Ally looked at her and put her own hands up in surrender. "Don't get me involved in this. I'm leaving you to bicker about this by yourself."

"..." Trish mumbled under her breath and Austin, sitting opposite her, laughed a little.

"I'm sorry, what was that?" Ally asked, her tone clipped and face blank.

"Nothing."

"If it was nothing then why can't you say it?" Ally replied immediately.

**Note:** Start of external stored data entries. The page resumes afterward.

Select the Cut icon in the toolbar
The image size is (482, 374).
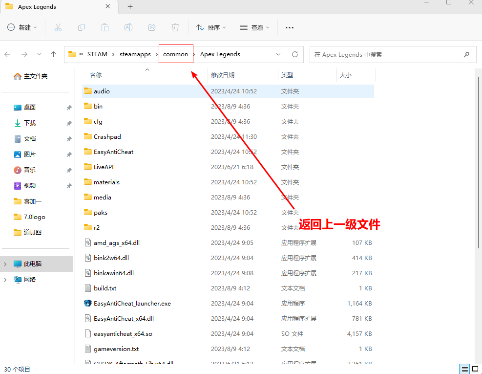pos(58,27)
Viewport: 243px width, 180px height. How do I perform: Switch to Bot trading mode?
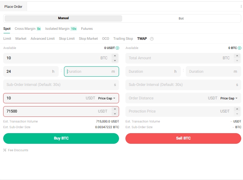click(x=181, y=18)
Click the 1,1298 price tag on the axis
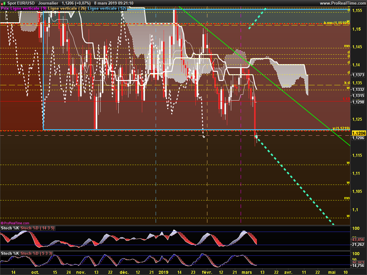The image size is (367, 275). (358, 102)
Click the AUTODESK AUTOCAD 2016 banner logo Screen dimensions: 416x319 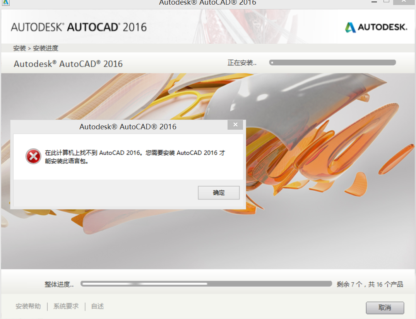(x=79, y=27)
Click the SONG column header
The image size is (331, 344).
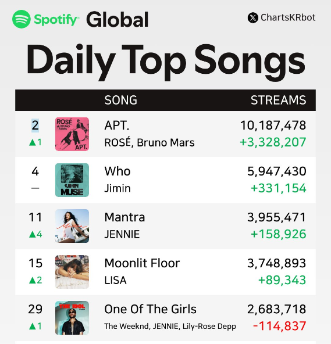121,100
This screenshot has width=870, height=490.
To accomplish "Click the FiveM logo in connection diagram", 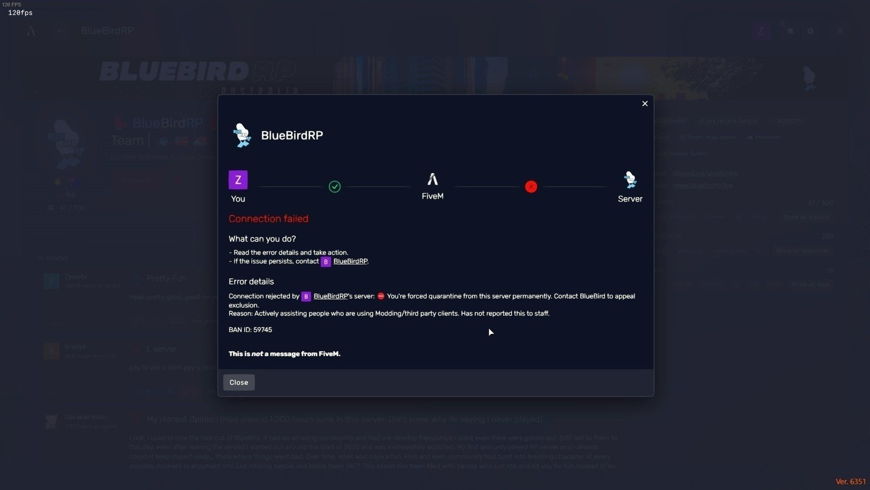I will pyautogui.click(x=432, y=179).
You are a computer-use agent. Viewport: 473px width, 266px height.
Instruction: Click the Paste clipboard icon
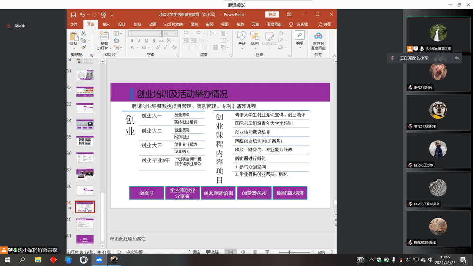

Ally had undergone constant teasing from numerous people in the past. She knew all the signs from when people were talking about her, they weren't hard to spot. Trish never really made fun of her that badly, but the feeling of dread in the pit of Ally's stomach told her there might just be a first time for everything.

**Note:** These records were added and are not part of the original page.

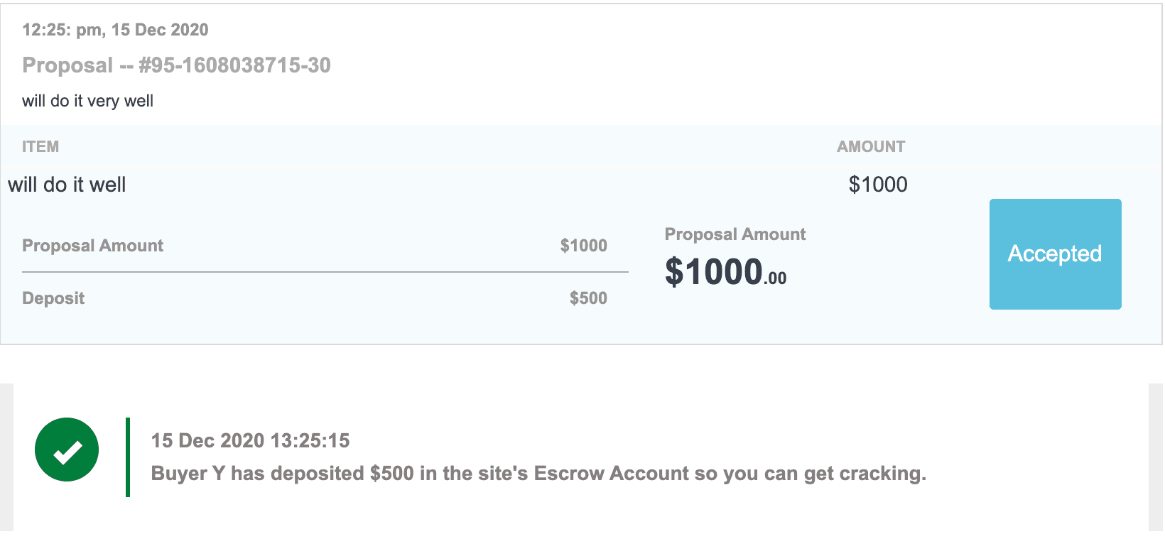This screenshot has height=539, width=1165.
Task: Click the Buyer Y escrow deposit message
Action: 538,474
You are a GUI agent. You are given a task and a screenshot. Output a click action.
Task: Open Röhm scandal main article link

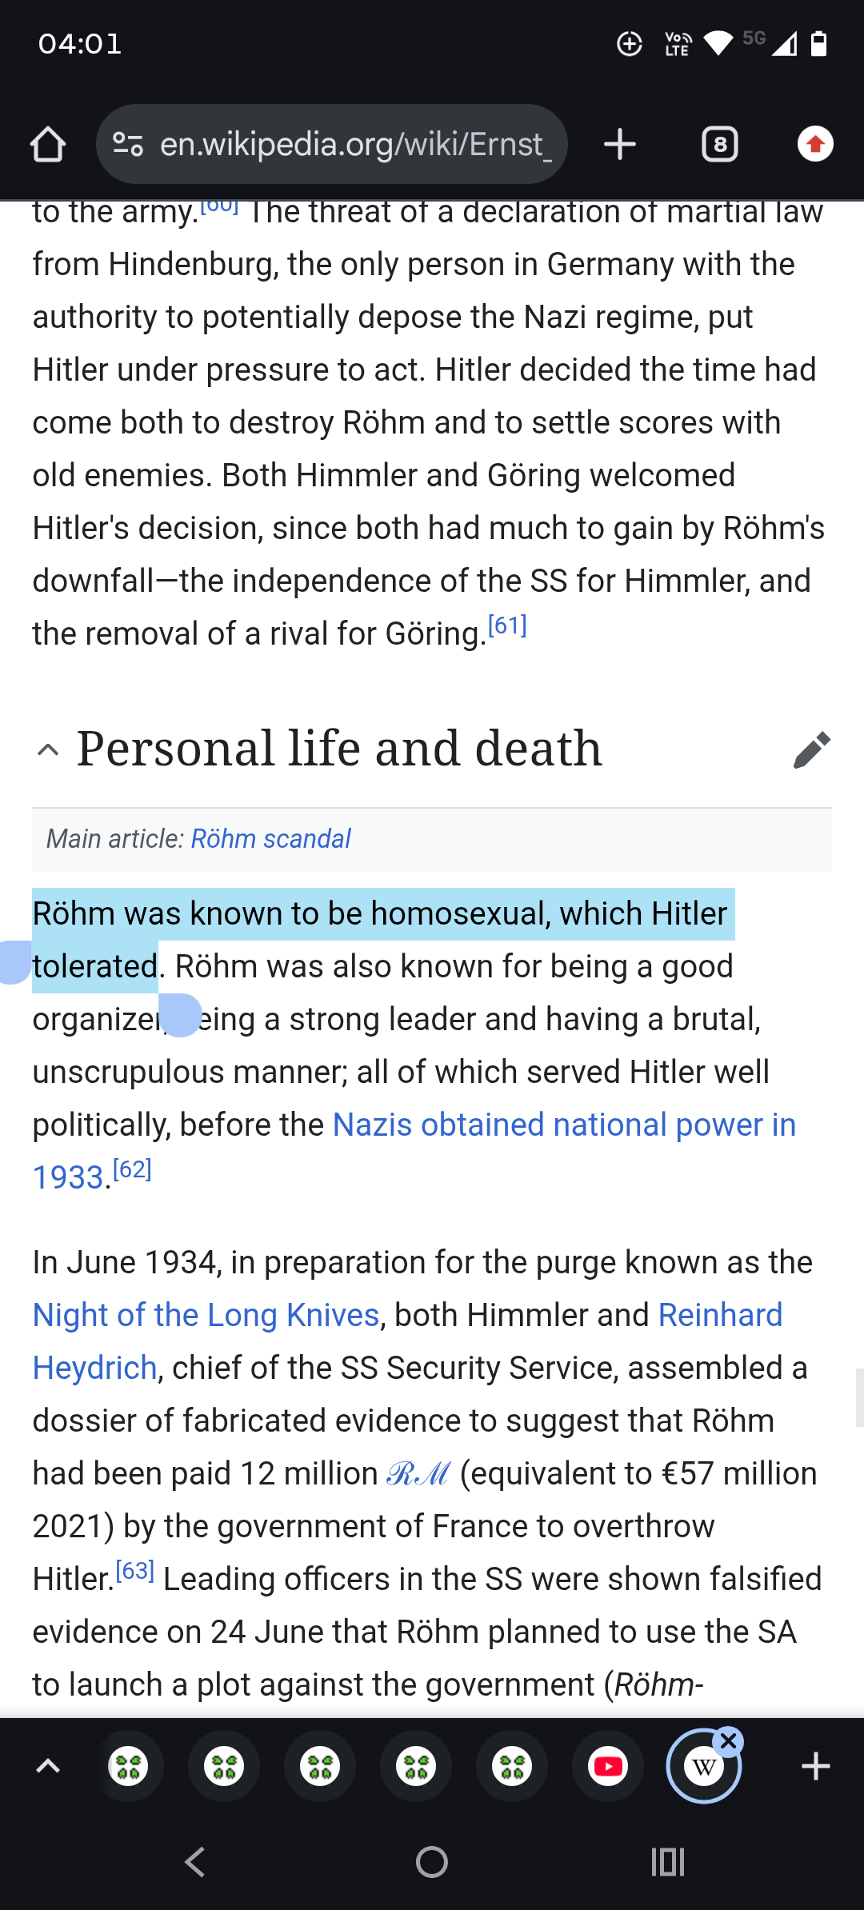pyautogui.click(x=270, y=838)
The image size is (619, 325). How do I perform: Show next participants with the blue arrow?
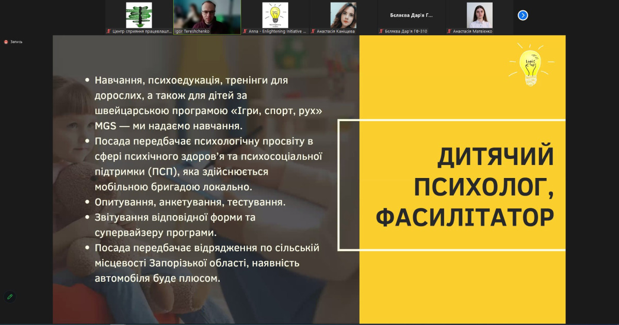tap(523, 15)
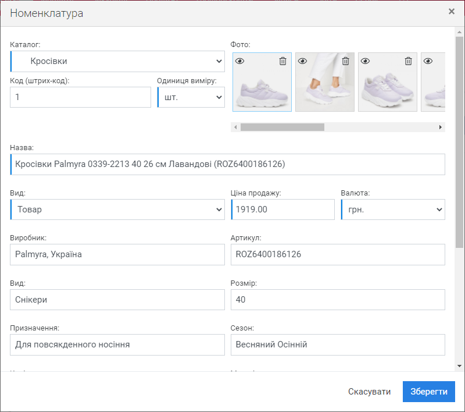The width and height of the screenshot is (465, 412).
Task: Click the horizontal photo scrollbar thumb
Action: pos(282,127)
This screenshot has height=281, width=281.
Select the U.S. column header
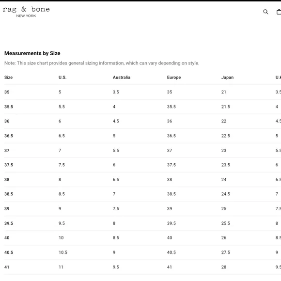coord(62,78)
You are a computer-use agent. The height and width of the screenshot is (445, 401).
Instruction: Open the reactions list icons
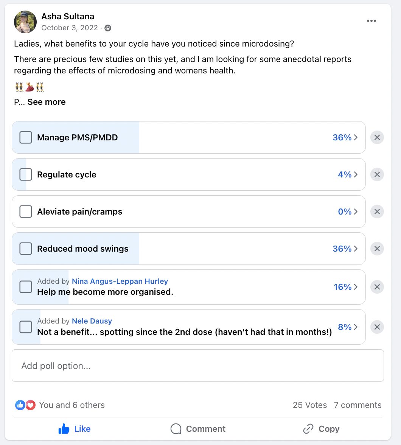coord(25,405)
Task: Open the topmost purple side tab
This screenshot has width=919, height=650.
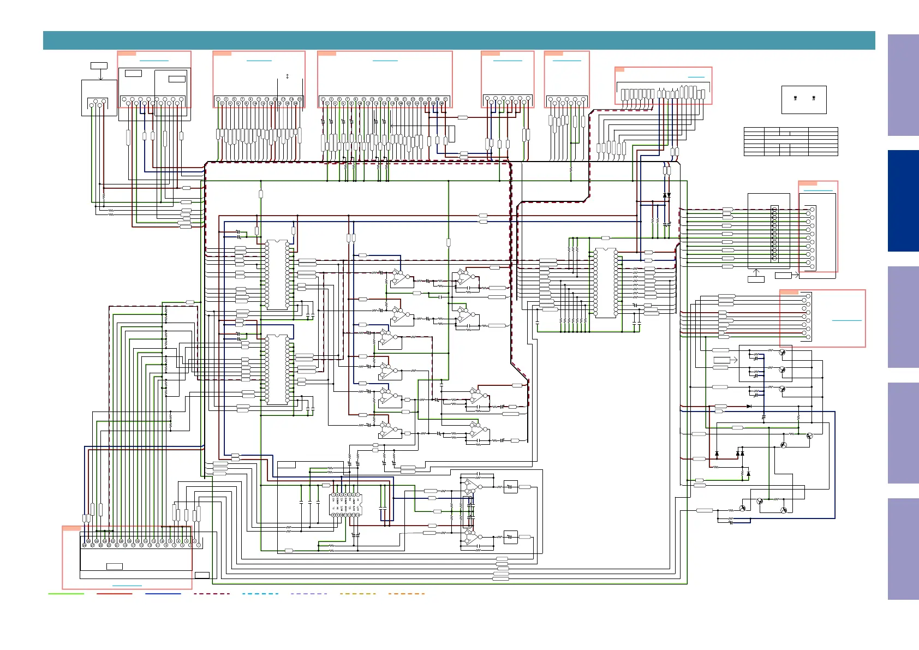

"I said," Trish said forcefully, "Don't worry, it's not like your opinion matters anyway, you've never had a boyfriend."

Ally sat still, then looked at her for a whole minute, her eyes blackening and facial features clenching in anger. They barely seemed to notice.

"How dare you?" Ally asked. Her tone was low and dangerous, more intimidating than a screaming accusation would ever be.

"Well..." Austin said slowly. Ally's eyes darted to him quickly. "Trish kind of does have a point. Not to be rude, but you haven't had much experience."

Ally scoffed and her eyes flashed treacherously. "You don't know everything about me you know."

Trish looked mildly curious, but it wasn't enough to hide the withering look in her eyes. Ally had never had that look directed at her before, only seen it directed at the people who used to bully her, and Trish gave it to them when she was sticking up for Ally.

It was Dez who spoke next.

"Oh, come off it Ally. We all know you've never had a boyfriend, just stop." Ally looked to him, her face full of anger and an incredulous glare.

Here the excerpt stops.